▶ _What is expected_: I'd like the entries reproduced exactly, with the images omitted.

▶ _Record excerpts_:
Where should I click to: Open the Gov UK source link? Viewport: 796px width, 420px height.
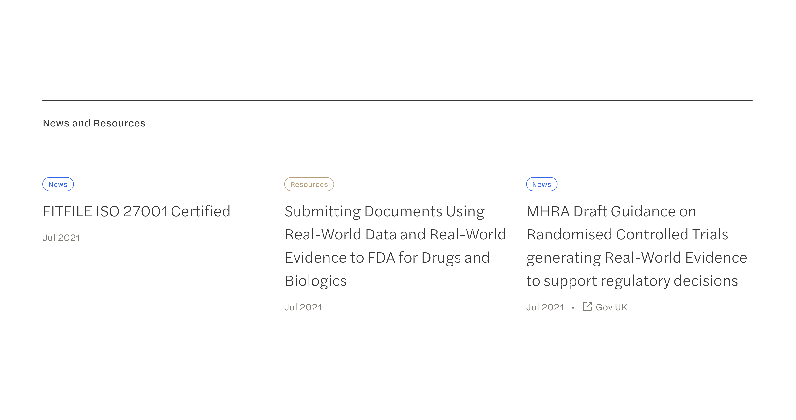tap(611, 307)
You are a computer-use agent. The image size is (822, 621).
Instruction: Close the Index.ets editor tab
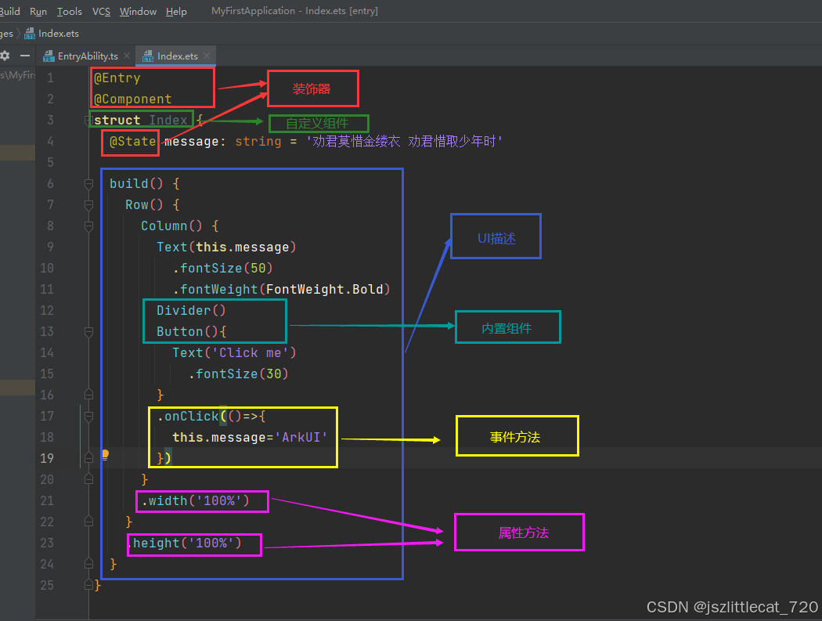click(x=207, y=56)
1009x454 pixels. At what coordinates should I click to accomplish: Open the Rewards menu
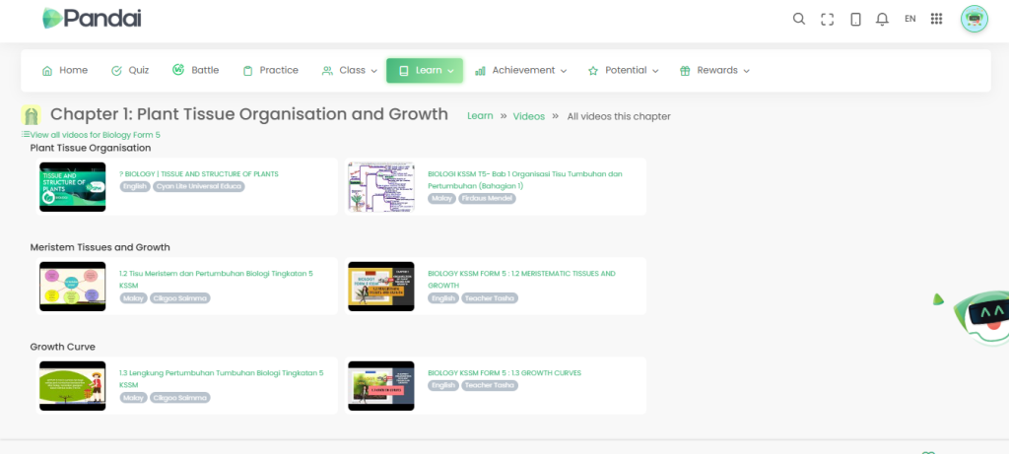click(715, 71)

▶ _Answer to the problem_:
Where should I click to: Open the Gov UK source link? Viewport: 796px width, 420px height.
tap(611, 307)
You are a computer-use agent. The image size is (822, 621).
Instruction: Close the Index.ets editor tab
click(x=207, y=56)
1009x454 pixels. At what coordinates should I click to accomplish: Open the Rewards menu
click(715, 71)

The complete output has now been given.